Effective 7 May 2021, Harries was appointed as the first chief executive of the new UK Health Security Agency, which combines Public Health England and England's NHS Test and Trace. Although the organisation was established on 1 April 2021, Harries assumed this role following a hand-over period which lasted until Dido Harding, the interim chief executive, departed on 7 May 2021.

She retired from the civil service on 31 May 2025. In November 2025, Harries was installed as the Chancellor of the University of Chester.

===Role in the UK government response to the COVID-19 pandemic===
Harries appeared at some of the daily press conferences held by the UK government to provide updates about the COVID-19 pandemic. She contributed medical information and answered questions from the press; however some of her statements, including suggesting that those receiving fake virus-tracing phone calls could identify them from the tone of the conversation, or that the UK had a "perfectly adequate supply of PPE", met with controversy and calls by scientists such as Professor Anthony Costello, director of University College London's Institute for Global Health, for her to resign.
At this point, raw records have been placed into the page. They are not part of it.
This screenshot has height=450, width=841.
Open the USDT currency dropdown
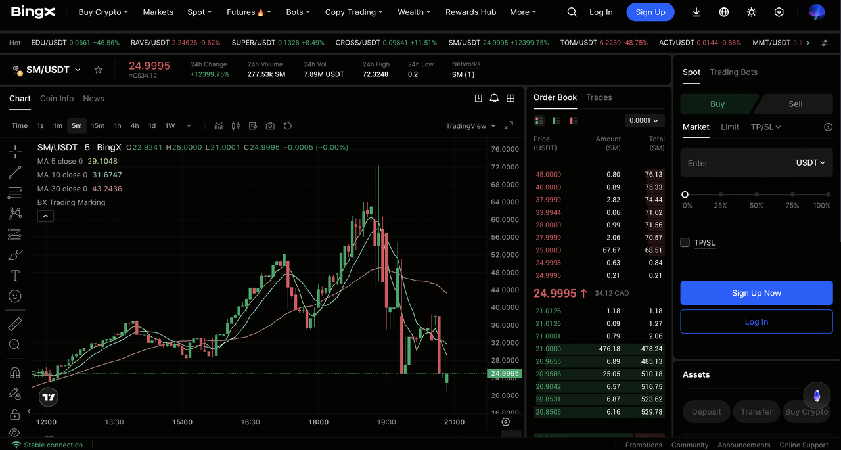pos(810,163)
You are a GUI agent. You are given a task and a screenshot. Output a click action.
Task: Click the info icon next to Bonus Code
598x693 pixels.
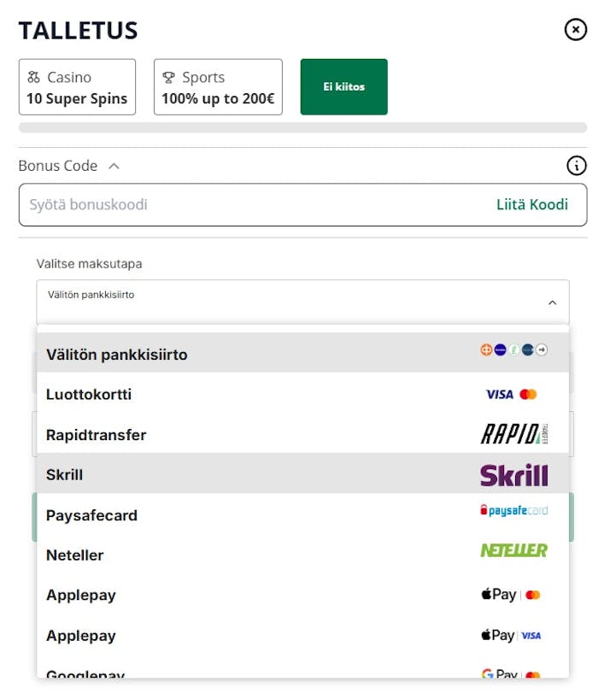pos(575,166)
In early March 2020, Harries stated "the virus will not survive very long outside," and "many outdoor events, particularly, are relatively safe," and warned that it was "not a good idea" for members of the public to wear a mask in which the virus could get trapped, thus increasing the risk of infection. Cheltenham Festival, a four-day event started weeks later and attended by about 150,000 people, was referred to in the following month by Sir David King, the government's chief scientific adviser from 2000 to 2007, as "the best possible way to accelerate the spread of the virus".

Harries suggested in March 2020 that the World Health Organization (WHO)'s advice to "test, test, test" people for COVID-19 and trace their contacts was primarily intended for countries that were less well developed than the UK, arguing that "there comes a point in a pandemic where that is not an appropriate intervention": "The clue for WHO is in its title. It is a World Health Organization and it is addressing all countries across the world with entirely different health infrastructures and particularly public health infrastructures. We have an extremely well-developed public health system in this country and in fact our public health teams actually train others abroad. So the point there is that they are addressing every country, including low- and middle-income countries, so encouraging all countries to test of some type," Harries said; other highly developed countries remained committed to extensive testing and experienced fewer deaths.
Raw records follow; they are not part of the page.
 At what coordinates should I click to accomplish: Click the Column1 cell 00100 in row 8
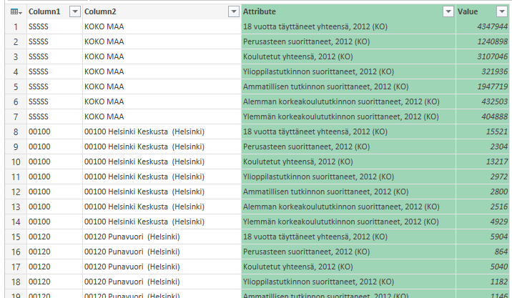[39, 131]
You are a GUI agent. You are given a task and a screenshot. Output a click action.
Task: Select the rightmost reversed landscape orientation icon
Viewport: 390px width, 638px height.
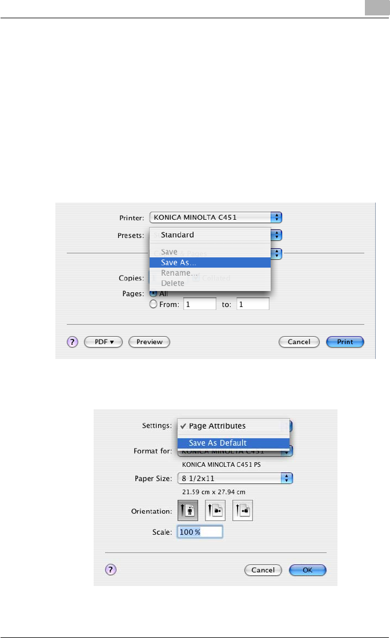click(243, 511)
Harries also suggested that the risk of flu or road accident was higher than that posed by COVID-19 for schoolchildren.

In December 2021, The Daily Telegraph reported that it was understood that Harries was the source of a contested figure that there was an average 17-day delay between infection and hospitalisation for COVID-19, used by Health Secretary Sajid Javid. Former Treasury statistician Simon Briscoe was quoted as saying that the figure seemed like either a "deliberate statistical sleight of hand designed to deceive, or incompetence" and that if deliberate, officials were "in effect trying to buy time, as officials realise that data of rising hospitalisations is needed to justify lockdown".

In November 2023, the UK COVID-19 Inquiry heard that Harries had recommended in an email that, in the worst situation, elderly COVID-positive patients should be discharged into residential care homes to manage capacity problems in hospitals. The impact on care facilities was controversial, and was linked to the deaths of thousands of people in care homes.

== Honours and awards ==
Harries was appointed Officer of the Order of the British Empire (OBE) in the 2016 New Year Honours and Dame Commander of the Order of the British Empire (DBE) in the 2022 New Year Honours for services to health.

In 2023, she was commissioned as a Deputy Lieutenant of Gwent.